В комнате с диваном, гладко закинутым клетчатым, голубым и желтым байковым одеялом, горела лампа, словно Леля ждала все эти четыре дня подряд.

– Вот, – сразу отдал свой подарок Гена, и Леля развернула газетный лист и почти восхищенно воскликнула:

– Ой! – и, повертев перед своими глазами внушительные полкуска мыла, к радости Гены повторила: – Ой!

Она побежала, наверно, на кухню, подумал он, чтобы спрятать мыло, а потом – точно, увидел его там, а сейчас Леля крикнула на бегу:

– Садитесь! – и показала на диван.

Но он остался стоять в своих тяжелых, пахуче начищенных ботинках и старательно, как никогда, ровно навернутых обмотках, дождался, когда она с улыбкой, будто бы из-за нее сглатывая какую-то нелегкую слюну, появилась во внутреннем проходе старенького, но чистого дома, и тогда сел, а она мигом приблизилась и села, так тяжко дыша, что он даже удивился, вроде бы она носилась на другой конец света, а не в кухню по соседству. Села и прижалась к нему. Как к человеку, которого сто лет знала и столько же не видела, считая дни, но теперь он вернулся. Так они посидели минут десять, показавшихся Гене целой вечностью еще потому, что оба молчали.

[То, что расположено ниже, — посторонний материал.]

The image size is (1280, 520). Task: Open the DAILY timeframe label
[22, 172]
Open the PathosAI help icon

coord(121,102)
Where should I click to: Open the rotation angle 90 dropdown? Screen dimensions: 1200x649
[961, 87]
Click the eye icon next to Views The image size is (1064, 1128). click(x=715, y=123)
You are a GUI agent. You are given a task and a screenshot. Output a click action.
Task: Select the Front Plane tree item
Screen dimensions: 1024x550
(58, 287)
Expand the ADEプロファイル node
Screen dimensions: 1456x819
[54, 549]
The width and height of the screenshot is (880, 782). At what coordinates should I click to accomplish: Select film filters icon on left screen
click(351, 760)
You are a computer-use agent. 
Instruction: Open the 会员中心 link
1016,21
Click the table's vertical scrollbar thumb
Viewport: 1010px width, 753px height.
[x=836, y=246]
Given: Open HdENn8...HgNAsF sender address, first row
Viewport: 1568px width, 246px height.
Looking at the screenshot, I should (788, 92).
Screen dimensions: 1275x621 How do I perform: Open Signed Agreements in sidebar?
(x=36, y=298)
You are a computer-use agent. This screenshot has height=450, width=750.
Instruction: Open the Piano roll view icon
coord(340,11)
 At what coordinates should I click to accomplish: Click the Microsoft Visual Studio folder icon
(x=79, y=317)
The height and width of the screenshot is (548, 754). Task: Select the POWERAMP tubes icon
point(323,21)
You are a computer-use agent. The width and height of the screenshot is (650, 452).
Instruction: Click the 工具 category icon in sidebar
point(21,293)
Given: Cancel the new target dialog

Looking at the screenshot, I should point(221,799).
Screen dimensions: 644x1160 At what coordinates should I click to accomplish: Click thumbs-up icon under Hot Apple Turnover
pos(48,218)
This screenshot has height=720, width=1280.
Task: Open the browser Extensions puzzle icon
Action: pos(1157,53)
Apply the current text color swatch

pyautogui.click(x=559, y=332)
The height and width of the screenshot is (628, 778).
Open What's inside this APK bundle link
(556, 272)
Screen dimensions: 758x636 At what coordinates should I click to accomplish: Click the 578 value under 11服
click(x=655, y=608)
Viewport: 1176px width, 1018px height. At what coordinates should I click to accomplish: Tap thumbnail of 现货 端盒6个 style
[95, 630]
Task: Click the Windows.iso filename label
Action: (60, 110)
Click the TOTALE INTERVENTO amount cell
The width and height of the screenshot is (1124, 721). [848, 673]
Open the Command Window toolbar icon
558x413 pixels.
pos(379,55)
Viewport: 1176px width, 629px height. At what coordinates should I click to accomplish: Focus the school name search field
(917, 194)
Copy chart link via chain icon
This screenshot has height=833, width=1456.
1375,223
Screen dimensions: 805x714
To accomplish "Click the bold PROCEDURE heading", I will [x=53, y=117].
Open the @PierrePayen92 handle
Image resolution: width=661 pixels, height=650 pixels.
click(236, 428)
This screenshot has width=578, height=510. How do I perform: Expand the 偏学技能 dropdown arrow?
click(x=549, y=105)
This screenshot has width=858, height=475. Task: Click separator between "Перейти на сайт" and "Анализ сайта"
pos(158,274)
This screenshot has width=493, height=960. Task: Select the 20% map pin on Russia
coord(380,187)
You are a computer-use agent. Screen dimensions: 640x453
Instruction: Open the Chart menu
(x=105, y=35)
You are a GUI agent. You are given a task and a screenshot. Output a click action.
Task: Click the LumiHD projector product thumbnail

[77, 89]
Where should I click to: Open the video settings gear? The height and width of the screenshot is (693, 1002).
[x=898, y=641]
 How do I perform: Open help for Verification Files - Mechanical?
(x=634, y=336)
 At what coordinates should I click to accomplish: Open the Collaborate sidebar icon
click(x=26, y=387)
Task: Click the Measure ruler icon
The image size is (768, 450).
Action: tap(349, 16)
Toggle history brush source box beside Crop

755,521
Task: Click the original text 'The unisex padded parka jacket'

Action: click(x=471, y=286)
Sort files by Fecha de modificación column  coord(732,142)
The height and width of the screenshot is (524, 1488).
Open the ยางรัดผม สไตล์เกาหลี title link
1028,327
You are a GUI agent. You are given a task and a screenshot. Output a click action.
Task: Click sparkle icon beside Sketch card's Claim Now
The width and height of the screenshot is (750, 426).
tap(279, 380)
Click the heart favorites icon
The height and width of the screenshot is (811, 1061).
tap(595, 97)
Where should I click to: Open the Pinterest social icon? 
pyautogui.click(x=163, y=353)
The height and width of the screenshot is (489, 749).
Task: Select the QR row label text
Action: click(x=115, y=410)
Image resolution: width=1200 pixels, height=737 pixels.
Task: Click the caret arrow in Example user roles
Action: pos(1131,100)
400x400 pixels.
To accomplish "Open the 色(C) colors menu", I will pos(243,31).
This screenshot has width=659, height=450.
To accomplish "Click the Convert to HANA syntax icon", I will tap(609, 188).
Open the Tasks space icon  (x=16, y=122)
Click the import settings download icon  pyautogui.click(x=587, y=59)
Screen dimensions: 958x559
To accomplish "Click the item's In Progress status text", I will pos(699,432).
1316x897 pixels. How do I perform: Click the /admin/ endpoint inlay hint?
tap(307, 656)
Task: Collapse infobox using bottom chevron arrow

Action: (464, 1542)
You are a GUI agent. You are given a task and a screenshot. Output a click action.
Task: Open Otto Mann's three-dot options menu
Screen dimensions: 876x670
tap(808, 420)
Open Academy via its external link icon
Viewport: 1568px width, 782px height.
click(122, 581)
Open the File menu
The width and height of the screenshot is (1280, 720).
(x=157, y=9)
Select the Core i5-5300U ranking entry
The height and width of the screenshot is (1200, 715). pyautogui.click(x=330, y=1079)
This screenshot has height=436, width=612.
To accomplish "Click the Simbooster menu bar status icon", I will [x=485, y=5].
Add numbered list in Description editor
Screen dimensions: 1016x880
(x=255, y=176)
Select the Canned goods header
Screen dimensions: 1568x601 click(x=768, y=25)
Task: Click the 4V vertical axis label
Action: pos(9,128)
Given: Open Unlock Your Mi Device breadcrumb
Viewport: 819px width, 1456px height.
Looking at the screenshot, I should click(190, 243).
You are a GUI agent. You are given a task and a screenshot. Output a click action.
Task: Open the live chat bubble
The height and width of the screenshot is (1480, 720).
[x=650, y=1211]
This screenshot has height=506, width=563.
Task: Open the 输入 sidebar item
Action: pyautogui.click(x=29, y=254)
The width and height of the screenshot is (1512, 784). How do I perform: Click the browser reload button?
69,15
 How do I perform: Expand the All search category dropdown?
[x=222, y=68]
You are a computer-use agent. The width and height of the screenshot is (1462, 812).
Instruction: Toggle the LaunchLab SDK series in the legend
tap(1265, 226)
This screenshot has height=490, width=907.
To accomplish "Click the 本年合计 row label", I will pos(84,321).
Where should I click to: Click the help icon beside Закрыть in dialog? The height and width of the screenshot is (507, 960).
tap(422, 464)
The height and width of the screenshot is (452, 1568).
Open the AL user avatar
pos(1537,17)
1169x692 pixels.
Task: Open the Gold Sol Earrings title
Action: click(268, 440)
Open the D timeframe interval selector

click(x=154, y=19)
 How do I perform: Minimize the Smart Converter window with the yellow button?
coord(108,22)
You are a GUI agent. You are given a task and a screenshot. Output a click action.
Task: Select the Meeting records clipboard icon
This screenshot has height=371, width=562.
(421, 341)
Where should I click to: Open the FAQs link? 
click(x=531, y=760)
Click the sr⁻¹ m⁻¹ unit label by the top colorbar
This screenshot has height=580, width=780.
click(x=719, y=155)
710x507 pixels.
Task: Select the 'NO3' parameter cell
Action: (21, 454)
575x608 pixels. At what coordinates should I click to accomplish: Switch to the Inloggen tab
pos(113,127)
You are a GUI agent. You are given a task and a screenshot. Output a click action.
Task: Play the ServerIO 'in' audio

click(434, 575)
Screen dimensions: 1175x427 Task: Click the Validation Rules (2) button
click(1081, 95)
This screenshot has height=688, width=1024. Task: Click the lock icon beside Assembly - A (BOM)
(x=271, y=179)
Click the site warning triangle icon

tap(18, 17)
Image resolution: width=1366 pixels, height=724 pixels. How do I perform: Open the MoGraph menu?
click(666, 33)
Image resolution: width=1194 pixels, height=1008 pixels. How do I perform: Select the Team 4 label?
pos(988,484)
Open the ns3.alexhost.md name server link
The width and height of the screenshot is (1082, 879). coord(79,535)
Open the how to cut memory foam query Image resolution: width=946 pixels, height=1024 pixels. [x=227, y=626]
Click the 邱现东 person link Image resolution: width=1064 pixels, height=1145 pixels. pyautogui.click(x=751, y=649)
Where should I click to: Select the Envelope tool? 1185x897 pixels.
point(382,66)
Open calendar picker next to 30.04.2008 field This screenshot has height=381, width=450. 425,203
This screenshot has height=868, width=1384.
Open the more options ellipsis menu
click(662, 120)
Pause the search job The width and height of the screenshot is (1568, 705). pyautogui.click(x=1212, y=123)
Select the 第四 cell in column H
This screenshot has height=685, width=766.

– Ты издалека? – вдруг спросила Леля.

– Нет, не очень, – он назвал свой город.

– Завидно, – сказала Леля. – Люди рождаются и растут в больших городах. Вокруг техникумы, институты даже, разные предприятия, большая жизнь, выбирай, что хочешь. Я росла и ненавидела свой город. Вырасту – уеду. А выросла – и вот тебе, никуда! Оказывается, люблю.

– Тетю?

– И тетю, и город. На следующий год собираюсь в Ворошиловград, в техникум, а после вернусь. Надо же и в маленьких городках, неизвестных, кому-то жить…

И опять – долго, опять – вечность без слов.

Впервые Гена сидел с девушкой так близко, светловолосая голова Лели, причесанная попросту, надвое, касалась его плеча. Что делать? Растерянность охватывала его все губительней. Покосившись, он увидел ее закрытые глаза с полукружиями ресниц, темных, густых и длинных.

– Что же ты молчишь? – поинтересовалась Леля.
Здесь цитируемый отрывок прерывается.